TOURNAI

Le Tournai d’avant: au chevet de tous les souffrants

Dans son «Histoire Occidentalis», Jacques de Vitry cite Tournai comme «l’un des centres hospitaliers les plus remarquables de l’Occident au cours du XIIIe siècle» avec raison si l’on en juge par la variété et le nombre des institutions de bienfaisance rencontrés alors. Un mouvement caritatif et de générosité qui se poursuit, tout en s’affaiblissant, jusqu’au XVe.

Une fois passés les siècles d’obscurantisme, ces longs pans de temps qui ne sont connus, après les Mérovingiens, que par quelques événements ponctuels comme le pillage de la ville par les Normands (880), Tournai reprend sa place dans le concert des villes de plus en plus florissantes.

Cette aisance se répercute au fil du temps sur les classes sociales défavorisées par l’âge ou la maladie. Timide au XIIIe, en large extension jusqu’au XVIIe pour s’éteindre ensuite, la charité de la bourgeoisie tournaisienne s’active dans le cadre d’une économie grandissante. L’Église, omniprésente, a fait de l’amour du prochain une de ses lignes de forces et intervient dans la gestion des biens donnés dont aujourd’hui, nombre d’immeubles gardent traces.
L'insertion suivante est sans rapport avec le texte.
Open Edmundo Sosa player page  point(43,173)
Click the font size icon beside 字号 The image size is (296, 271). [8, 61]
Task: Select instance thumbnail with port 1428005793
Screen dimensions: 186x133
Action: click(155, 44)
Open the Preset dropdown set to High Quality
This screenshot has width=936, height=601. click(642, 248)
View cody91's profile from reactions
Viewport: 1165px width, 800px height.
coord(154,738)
Ce contexte est une des causes essentielles de cet afflux de nouveaux habitants dès le XIIe, villageois ou citadins voisins espèrent trouver à Tournai de meilleures conditions de vie.

Ce très bref condensé fera comprendre l’émergence de ces hôpitaux, asiles, veuvés, hospices, recrans qui parsèment la ville. En bref, l’Église répond là à un de ses devoirs primordiaux, la charité envers le prochain et le bourgeois qui subsidie, dote ou entretient ces abris pense à gagner leur place au Paradis.

Dans l’ancien régime

Ce type d’aide demeure en place jusqu’à la révolution française, moment de grands bouleversements dans la charité publique.

Ce gigantesque élan présent jusqu’en fin du XVIIIe se concrétise au long des rues, des places de la cité. Adolphe Delannoy qui publie en 1880 - soit à la fin de l’ancien régime – un remarquable récapitulatif de tous ces établissements qui prennent soin soit des pauvres, des malades, des isolés, des insensés, bref, de tous ceux que la société a déçus ou laissé pour compte. Il recense quarante-huit «petits hospices», dits aussi «veuvés» au départ créés pour les veuves, qui accueilleront ensuite jeunes filles et ménages.

Personne ne semble oublié, même les ouvriers trop âgés pour tenir leur place en atelier ont leur recran; tels rue Saint-Piat celui des hautelisseurs, à la rue de Bève, celui des peintes. Ce sont souvent de petites structures, vivant des revenus d’un capital offert comme le recran des boulangers, rue des Moulin, pour quatre ménages.

Les aveugles ont leur abri en la rue éponyme (Tupois à l’époque), fondé en 1351 par le chapelain Laurent de Hollande qui y donne une maison «pour et au nom des pauvres aveugles mendiants, jusqu’à treize, pour que les dits aveugles puissent vivre en paix et en tranquillité».

«Six bonnes filles, de bon nom, famée et renommée» sont l’objet de l’attention de Oube Camore dont la demeure donnée en 1459 rue Dorée «jouit d’assez de revenus pour permettre aux pourvues de ne s’occuper que de prières».

Ces fondations portent le nom d’un saint, d’une sainte, parfois du donateur. Toujours, les pourvu(e)s sont tenu(e)s à l’exercice strict de leurs devoirs religieux, prières, assistance aux offices,. Y veillent les curés, vicaires ou autres ecclésiastiques mais aussi les égliseurs des paroisses.